Survivors and Thrivers

Hear the stories of six extraordinary Indigenous people who bring hope and light to their communities. This series will give you a look into the many realities of the history of Indigenous people in Canada and our innate ability to rise above to being the best to our people.

Time & Location

Mar 25, 12:00 PM MDT
Via Zoom

About the Event

In this six part speakers series you will have the opportunity to hear six different stories of Indigenous survival. You will also get to hear about the strenght and what these six incredible people are doing to ensure their communities continue to thrive. We are honoured to bring to you Sharon Gladue a Sixties Scoop Survivor, Elaina Myles who will share about the Justice System, Larry Audlaluk High Arctic Relocation, Josephine Small a Day School Survivor, Jay Jones a Residential School Intergenerational Survivor and Sierra Hill who will share about the Metis Experience. Sessions will be live Via Zoom every Thursday starting March 25th to April 29th @12:00-1:00pm MST. Please see below information for recording details if these times do not work with your schedule. 

March 25th

Sharon Gladue is a Cree First Nation born 1968 in Turtleford Saskatchewan as Sharon Joan Paskimin and registered as a Thunderchild band member. She was apprehended from Little Pine First Nation (Her dad’s reserve) by Saskatchewan’s Children Services and at the age of 7 (1975) She was then adopted out to a half German and half Scottish family on the outskirts of Saskatoon, Saskatchewan. This practice became known as the infamous“Sixties Scoop.”

In 1989 she left Saskatchewan and came west to Edmonton and started a family (a son who passed away and now has 1 daughter and 4 sons) as well as pursued an education in Indigenous Social Work and began working through her grief and trauma by becoming employed by a grief and trauma specialist. She finally understood that she had abandonment issues and that she was still grieving for the loss of her childhood, her family, her culture, her language and the land she was once a part of.

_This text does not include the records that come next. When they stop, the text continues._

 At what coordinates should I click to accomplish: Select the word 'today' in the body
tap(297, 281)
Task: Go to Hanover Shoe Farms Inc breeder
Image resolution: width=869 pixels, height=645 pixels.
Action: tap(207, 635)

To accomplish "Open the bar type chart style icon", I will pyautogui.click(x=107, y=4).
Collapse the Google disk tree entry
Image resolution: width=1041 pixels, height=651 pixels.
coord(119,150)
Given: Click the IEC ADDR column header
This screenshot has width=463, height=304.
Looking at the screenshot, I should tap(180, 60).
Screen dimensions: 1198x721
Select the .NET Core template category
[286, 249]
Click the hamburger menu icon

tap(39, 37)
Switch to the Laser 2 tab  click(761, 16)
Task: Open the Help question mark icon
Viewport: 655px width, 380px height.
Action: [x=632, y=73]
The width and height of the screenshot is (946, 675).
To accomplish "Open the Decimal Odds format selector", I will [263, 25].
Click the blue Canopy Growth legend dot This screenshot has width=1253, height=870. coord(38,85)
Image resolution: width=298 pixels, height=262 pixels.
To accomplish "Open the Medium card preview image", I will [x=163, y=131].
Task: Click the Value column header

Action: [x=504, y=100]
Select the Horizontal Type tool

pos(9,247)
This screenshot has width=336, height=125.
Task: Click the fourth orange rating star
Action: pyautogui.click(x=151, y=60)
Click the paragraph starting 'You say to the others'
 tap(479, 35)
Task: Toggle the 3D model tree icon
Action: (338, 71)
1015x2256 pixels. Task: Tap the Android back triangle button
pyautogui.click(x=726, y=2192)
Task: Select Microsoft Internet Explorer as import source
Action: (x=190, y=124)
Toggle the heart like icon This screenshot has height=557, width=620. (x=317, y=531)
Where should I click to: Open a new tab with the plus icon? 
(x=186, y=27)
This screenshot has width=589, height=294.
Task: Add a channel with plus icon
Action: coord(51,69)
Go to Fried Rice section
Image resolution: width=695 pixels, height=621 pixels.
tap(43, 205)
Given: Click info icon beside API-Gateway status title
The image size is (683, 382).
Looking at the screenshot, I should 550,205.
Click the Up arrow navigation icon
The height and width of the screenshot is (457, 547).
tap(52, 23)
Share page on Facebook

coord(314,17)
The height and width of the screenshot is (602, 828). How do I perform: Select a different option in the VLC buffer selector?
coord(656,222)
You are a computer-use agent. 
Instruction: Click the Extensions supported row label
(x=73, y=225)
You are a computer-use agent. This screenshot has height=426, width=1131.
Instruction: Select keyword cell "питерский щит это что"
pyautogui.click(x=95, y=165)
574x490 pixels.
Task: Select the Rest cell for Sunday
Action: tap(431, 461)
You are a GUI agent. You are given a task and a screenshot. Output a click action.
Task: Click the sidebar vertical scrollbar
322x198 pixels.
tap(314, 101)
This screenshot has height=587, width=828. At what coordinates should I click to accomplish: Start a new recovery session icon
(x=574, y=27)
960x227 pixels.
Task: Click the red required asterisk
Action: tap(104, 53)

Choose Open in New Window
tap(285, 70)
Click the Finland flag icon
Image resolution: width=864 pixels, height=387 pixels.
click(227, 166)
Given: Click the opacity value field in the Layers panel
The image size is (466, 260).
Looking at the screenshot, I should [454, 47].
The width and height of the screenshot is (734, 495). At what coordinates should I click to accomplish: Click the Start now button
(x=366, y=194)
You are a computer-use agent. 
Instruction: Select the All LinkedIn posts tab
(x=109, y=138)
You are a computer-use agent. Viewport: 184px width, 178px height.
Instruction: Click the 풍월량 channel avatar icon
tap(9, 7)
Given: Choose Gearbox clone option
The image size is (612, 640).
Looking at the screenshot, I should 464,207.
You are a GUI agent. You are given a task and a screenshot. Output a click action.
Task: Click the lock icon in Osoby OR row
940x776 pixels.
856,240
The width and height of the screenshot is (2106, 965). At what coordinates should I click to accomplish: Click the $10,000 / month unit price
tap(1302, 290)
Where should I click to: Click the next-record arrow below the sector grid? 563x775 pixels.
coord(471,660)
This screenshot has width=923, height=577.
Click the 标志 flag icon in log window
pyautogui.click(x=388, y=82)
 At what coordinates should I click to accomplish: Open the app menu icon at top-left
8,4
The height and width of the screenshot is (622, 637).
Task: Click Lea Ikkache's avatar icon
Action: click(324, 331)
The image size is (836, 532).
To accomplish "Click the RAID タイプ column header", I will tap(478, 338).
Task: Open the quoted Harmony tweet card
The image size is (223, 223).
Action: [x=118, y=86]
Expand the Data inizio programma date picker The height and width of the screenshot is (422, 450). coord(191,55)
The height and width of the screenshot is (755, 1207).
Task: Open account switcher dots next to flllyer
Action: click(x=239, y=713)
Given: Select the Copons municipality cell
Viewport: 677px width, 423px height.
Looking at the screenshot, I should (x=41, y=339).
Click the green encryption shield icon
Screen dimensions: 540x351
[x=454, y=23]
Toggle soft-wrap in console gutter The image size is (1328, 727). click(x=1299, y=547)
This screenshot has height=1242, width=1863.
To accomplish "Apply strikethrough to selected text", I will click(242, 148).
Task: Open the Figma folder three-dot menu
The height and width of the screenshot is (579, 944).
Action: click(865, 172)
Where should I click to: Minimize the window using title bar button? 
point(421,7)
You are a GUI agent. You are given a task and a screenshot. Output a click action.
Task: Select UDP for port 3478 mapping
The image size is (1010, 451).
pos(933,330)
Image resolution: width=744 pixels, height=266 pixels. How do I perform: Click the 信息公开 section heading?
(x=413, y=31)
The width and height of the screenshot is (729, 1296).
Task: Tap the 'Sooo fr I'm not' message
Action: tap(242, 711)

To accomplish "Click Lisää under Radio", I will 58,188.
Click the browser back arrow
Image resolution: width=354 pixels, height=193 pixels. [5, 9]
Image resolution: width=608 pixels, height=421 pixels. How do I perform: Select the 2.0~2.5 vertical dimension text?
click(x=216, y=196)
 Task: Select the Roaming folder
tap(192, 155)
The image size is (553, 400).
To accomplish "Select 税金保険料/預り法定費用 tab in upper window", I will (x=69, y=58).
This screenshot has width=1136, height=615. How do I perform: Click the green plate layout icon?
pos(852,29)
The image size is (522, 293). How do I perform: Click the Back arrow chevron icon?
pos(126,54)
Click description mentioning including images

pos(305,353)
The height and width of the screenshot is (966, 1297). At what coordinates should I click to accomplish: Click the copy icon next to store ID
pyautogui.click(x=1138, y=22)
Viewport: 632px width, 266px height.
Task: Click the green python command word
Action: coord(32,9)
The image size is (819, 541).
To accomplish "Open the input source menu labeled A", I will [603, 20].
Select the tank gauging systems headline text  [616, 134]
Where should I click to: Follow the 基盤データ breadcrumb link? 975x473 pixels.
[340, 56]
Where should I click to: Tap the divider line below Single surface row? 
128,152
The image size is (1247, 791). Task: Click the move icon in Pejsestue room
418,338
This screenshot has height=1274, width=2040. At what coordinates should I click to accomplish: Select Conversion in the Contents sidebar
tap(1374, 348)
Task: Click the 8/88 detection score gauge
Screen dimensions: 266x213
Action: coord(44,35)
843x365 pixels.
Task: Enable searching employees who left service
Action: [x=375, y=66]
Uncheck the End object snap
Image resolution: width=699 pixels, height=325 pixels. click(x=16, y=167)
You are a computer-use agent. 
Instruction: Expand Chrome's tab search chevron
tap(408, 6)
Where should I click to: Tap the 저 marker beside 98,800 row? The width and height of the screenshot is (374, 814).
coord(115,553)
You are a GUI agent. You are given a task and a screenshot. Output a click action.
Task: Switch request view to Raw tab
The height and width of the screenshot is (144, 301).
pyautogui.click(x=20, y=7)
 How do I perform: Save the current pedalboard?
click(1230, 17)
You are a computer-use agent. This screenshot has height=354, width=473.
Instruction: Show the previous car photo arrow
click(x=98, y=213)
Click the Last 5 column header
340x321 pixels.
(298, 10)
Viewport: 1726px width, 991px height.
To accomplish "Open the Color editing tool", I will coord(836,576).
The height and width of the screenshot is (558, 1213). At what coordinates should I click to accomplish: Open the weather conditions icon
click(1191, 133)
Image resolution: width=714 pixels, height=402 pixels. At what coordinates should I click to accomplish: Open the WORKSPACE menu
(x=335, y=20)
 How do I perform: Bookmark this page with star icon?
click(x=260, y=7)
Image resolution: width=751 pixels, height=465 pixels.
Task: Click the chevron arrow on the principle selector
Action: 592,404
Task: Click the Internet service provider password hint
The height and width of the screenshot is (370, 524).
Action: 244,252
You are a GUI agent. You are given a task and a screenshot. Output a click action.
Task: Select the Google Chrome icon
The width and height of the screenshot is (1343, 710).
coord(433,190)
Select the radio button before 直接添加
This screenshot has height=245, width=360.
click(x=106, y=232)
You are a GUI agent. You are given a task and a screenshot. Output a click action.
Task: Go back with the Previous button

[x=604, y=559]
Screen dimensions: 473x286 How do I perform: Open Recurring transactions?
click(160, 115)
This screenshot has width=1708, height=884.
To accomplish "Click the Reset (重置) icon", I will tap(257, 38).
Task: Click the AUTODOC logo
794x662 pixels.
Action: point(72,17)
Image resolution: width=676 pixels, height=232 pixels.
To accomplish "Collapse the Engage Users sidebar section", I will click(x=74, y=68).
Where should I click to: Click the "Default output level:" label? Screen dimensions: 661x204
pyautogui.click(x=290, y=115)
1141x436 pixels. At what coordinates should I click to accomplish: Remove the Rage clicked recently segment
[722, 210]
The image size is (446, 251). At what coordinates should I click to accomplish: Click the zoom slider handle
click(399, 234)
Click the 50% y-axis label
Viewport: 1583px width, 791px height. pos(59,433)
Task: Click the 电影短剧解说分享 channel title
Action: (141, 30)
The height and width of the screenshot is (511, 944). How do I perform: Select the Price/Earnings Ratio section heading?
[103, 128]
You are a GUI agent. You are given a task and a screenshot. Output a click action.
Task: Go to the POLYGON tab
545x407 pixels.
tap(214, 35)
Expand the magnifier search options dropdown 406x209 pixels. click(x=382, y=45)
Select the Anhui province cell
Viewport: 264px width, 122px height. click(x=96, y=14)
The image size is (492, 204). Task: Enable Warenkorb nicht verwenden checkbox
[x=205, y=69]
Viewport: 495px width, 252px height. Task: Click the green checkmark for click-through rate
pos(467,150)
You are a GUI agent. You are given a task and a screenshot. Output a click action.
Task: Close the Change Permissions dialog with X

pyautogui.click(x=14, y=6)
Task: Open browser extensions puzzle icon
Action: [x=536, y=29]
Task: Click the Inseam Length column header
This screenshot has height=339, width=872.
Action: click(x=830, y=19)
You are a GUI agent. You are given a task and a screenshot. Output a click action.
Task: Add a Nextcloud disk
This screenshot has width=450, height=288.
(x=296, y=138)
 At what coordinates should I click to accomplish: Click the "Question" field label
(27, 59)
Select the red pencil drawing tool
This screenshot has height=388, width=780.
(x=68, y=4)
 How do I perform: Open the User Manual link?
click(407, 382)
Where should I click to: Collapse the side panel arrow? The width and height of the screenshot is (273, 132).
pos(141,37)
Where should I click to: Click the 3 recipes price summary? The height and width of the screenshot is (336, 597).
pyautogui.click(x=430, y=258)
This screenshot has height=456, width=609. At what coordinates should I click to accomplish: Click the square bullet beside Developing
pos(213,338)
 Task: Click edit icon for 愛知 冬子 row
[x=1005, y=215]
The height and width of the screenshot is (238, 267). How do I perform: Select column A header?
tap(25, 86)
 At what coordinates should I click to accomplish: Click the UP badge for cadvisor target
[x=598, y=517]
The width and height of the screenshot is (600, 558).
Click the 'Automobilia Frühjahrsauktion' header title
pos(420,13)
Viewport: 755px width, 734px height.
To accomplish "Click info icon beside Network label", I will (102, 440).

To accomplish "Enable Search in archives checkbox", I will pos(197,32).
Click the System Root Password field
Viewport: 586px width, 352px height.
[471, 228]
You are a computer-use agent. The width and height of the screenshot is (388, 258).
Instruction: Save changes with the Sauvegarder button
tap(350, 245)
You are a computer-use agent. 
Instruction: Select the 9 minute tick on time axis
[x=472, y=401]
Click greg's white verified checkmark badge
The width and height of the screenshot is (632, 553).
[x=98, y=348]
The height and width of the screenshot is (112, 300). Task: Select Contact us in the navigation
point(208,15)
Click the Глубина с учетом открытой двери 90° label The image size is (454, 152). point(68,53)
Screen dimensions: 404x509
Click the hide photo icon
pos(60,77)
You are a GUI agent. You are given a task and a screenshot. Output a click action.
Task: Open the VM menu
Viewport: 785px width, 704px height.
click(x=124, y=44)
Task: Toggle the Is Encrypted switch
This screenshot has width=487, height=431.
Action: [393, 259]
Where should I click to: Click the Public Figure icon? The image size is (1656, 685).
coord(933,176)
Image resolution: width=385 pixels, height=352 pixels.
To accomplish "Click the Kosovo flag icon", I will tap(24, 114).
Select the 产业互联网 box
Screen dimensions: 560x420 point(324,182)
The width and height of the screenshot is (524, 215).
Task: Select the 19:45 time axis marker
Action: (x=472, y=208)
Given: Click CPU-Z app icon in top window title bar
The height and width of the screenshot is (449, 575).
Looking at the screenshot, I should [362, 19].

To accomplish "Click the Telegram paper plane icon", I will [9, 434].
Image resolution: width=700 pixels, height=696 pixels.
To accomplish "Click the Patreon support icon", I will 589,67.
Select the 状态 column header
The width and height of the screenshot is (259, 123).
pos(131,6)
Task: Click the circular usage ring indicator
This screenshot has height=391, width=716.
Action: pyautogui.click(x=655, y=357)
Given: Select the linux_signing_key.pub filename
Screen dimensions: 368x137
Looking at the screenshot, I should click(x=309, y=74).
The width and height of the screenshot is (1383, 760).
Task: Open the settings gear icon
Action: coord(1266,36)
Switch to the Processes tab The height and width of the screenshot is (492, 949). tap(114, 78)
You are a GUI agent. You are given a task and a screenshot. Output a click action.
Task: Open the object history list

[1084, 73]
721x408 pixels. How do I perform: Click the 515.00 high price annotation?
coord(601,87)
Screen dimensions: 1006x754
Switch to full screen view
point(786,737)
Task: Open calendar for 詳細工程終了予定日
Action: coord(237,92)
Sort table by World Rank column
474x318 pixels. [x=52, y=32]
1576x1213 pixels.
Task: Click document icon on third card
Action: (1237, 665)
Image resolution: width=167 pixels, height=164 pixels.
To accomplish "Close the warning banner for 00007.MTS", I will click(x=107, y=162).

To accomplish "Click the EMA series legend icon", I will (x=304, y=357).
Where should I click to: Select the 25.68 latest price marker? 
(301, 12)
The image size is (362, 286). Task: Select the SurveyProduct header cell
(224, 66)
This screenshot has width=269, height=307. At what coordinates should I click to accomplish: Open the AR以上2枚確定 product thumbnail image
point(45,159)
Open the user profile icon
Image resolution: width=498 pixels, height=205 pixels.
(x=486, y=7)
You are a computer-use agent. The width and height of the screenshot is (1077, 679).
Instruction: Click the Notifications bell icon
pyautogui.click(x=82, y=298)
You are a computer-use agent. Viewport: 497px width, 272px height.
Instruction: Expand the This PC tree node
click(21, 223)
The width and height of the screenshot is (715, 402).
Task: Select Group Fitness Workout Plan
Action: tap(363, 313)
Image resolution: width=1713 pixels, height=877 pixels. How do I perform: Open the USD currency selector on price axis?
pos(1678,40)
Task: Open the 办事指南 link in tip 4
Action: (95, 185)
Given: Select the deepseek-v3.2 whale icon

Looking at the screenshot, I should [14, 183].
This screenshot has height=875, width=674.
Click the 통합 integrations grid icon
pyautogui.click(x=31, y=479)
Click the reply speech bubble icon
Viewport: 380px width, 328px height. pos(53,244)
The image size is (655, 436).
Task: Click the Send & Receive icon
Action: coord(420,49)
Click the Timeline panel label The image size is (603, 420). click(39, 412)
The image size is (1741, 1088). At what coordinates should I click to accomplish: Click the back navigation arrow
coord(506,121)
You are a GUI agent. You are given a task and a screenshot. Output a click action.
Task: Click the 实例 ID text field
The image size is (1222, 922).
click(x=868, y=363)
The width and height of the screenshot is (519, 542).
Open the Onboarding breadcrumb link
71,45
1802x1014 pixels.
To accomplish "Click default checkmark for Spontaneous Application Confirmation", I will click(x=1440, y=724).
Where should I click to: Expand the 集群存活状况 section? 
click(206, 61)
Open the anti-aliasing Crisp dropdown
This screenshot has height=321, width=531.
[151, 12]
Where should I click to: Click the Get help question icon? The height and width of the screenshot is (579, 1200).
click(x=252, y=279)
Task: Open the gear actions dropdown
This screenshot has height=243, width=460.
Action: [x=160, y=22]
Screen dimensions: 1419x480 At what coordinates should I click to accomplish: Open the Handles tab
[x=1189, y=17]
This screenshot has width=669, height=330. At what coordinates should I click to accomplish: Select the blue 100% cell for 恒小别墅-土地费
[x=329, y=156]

She strongly believes that she walks on Mother Earth to assist others who have gone through the Sixties Scoop as well as mentor those families who are impacted by Children Services. She dedicates her life…her work to her children, her grandchildren and to those who are affected by the Child Welfare System.

April 1st

Elaina Myles is a proud Metis woman, born and raised in Edmonton. Her educational and career path have been centred in criminal justice, fueled by her desire to use her own experiences and knowledge of historic and intergenerational trauma to support healing for Indigenous peoples involved in the justice system.

Elaina has had the honour to work with and learn from Elders and Knowledge Keepers across Treaty 6 and has been involved in many ceremonies that have helped her reconnect and reclaim who she is. These opportunities have helped her on her own healing journey while also informing her service delivery to support healing for others through an Indigenous cultural lens. Elaina incorporates traditional knowledge, culture and spirituality in her practice and holds the fundamental belief that individuals, families and communities can heal from the impacts of historic and intergenerational trauma by reconnecting with our traditional ways.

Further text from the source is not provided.